──────── EXCERPTED PASSAGE ────────

It said it was not surprised by the outcomes of the stress test, but then proceeded to challenge their meaningfulness.
It said EIOPA had made very strong allegations about the health of IORPs based on its own theoretical model, when this “common balance sheet” had not been adopted by the EU or any member state and the rules actually used at a national level did not support EIOPA’s findings.
“The differences in findings highlight how EIOPA’s model is not fit for purpose,” said Brussels-based PensionsEurope.
EIOPA’s model was different from the reality, in which pension funds’ ability to manage their liabilities was much better than the supervisor had concluded, according to the umbrella association.
PensionsEurope disputed EIOPA’s conclusion that, on aggregate, defined benefit and hybrid schemes had insufficient assets to cover their liabilities. The association pointed to EIOPA’s finding that the aggregate funding ratio of IORPs in the sample amounted to 97%.
This was not a serious European problem, and did not contain serious spill-over risks into the real economy, according to PensionsEurope.
The 97% figure cited by PensionsEurope is the figure EIOPA gave for the “baseline scenario” in its testing.
Matti Leppälä, secretary general of PensionsEurope, said a cash flow analysis would be much more useful than EIOPA’s methodology.
“This means looking at how much money goes out, how much comes in, is there a problem, when and how can the IORP deal with it?” he said. “Market capitalisation of the sponsor company does not give any meaningful information about the possible pension problems.

──────── DATASET EXCERPTS ────────

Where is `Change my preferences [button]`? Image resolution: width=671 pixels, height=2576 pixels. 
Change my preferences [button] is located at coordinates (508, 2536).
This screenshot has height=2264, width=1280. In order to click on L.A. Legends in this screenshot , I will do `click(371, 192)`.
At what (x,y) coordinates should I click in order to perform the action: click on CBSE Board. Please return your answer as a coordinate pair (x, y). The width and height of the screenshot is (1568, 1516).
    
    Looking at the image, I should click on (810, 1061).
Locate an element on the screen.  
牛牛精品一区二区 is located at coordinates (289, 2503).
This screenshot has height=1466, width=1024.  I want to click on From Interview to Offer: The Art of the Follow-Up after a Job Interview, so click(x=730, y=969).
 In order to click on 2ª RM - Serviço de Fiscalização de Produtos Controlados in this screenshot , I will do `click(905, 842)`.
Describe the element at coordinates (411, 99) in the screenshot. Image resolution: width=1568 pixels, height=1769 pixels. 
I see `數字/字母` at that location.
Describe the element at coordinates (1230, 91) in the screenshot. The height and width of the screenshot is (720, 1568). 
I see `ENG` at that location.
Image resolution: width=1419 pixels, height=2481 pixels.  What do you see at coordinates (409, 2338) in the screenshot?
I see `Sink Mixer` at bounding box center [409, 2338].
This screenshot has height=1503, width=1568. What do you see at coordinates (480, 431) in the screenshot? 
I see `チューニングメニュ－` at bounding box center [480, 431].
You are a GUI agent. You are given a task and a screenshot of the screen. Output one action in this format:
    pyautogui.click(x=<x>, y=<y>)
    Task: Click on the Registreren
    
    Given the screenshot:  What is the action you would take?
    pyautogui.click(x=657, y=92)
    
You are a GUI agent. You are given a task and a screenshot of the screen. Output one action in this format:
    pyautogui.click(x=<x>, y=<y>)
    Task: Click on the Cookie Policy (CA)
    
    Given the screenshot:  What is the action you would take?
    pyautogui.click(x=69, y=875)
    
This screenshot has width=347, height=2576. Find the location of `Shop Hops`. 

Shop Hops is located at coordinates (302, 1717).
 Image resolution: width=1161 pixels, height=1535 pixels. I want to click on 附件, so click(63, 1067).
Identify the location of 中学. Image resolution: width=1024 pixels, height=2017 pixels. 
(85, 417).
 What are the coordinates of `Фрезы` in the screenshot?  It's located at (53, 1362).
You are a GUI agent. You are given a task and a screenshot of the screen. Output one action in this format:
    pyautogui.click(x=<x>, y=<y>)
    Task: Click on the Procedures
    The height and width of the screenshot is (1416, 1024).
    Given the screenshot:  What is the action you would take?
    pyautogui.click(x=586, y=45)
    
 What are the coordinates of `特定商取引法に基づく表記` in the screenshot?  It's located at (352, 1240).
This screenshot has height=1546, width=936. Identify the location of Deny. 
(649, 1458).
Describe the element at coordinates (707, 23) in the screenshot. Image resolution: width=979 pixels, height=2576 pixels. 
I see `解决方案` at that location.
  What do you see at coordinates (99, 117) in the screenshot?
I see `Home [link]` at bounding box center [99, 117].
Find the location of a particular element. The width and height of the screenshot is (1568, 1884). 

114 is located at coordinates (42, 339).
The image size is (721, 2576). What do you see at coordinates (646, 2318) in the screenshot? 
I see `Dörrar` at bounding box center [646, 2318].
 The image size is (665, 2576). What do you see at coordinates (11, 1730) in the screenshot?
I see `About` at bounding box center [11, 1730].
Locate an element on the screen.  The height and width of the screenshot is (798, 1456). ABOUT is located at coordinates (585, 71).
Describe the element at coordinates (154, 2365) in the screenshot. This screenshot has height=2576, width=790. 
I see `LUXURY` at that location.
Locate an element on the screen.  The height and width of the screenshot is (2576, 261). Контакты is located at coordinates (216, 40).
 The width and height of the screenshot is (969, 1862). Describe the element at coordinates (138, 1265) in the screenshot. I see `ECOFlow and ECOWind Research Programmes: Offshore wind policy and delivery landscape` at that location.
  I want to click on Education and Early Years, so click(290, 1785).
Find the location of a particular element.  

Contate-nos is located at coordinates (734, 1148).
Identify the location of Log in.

────────

● **TASK**: In the passage about PensionsEurope's response to EIOPA's stress test, what kind of analysis does Matti Leppälä say would be much more useful than EIOPA's methodology?

● **TASK RESULT**: A cash flow analysis.